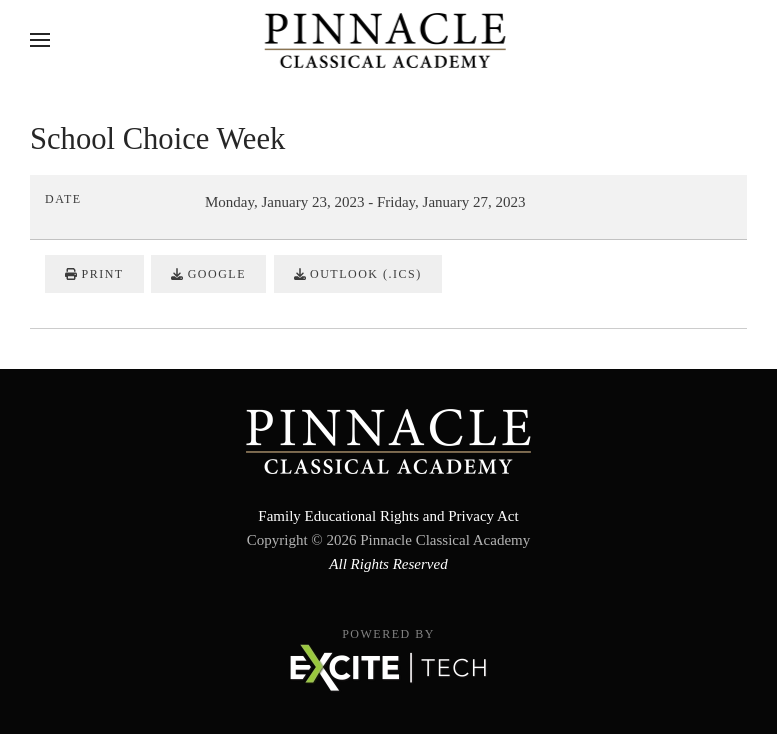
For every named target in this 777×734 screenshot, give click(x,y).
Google (208, 274)
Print (94, 274)
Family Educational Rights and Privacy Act (388, 516)
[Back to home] (388, 40)
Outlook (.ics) (358, 274)
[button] (40, 40)
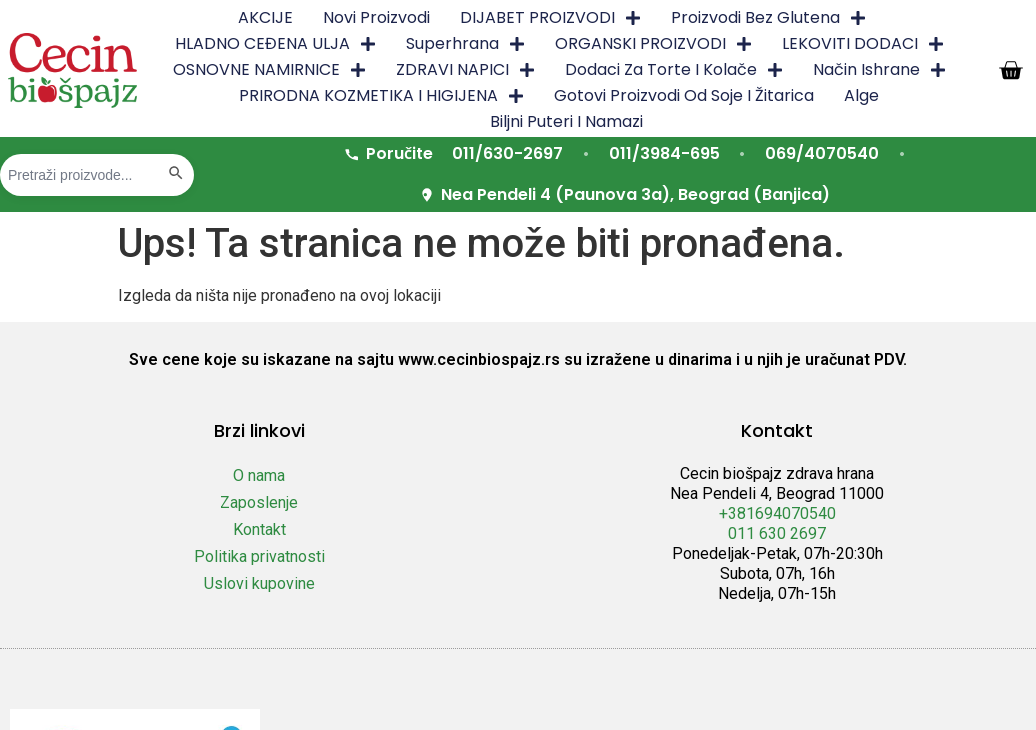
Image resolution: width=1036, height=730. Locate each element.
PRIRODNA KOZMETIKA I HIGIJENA (381, 96)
------
DIRECTION – Give the data above as a two-column CSV with the columns input and output. Make one row for each answer, with its text in input and the answer in output. Put each field in quotes, turn line breaks into spaces, and leave out the pictures.

OUTPUT OF THE EXERCISE –
input,output
"For every named target in this 777×734 screenshot, give click(x,y). Google","(208, 274)"
"Print","(94, 274)"
"Family Educational Rights and Privacy Act","(388, 516)"
"[Back to home]","(388, 40)"
"Outlook (.ics)","(358, 274)"
"[button]","(40, 40)"
"Image resolution: width=1036, height=730. Locate each element. PRIRODNA KOZMETIKA I HIGIJENA","(381, 96)"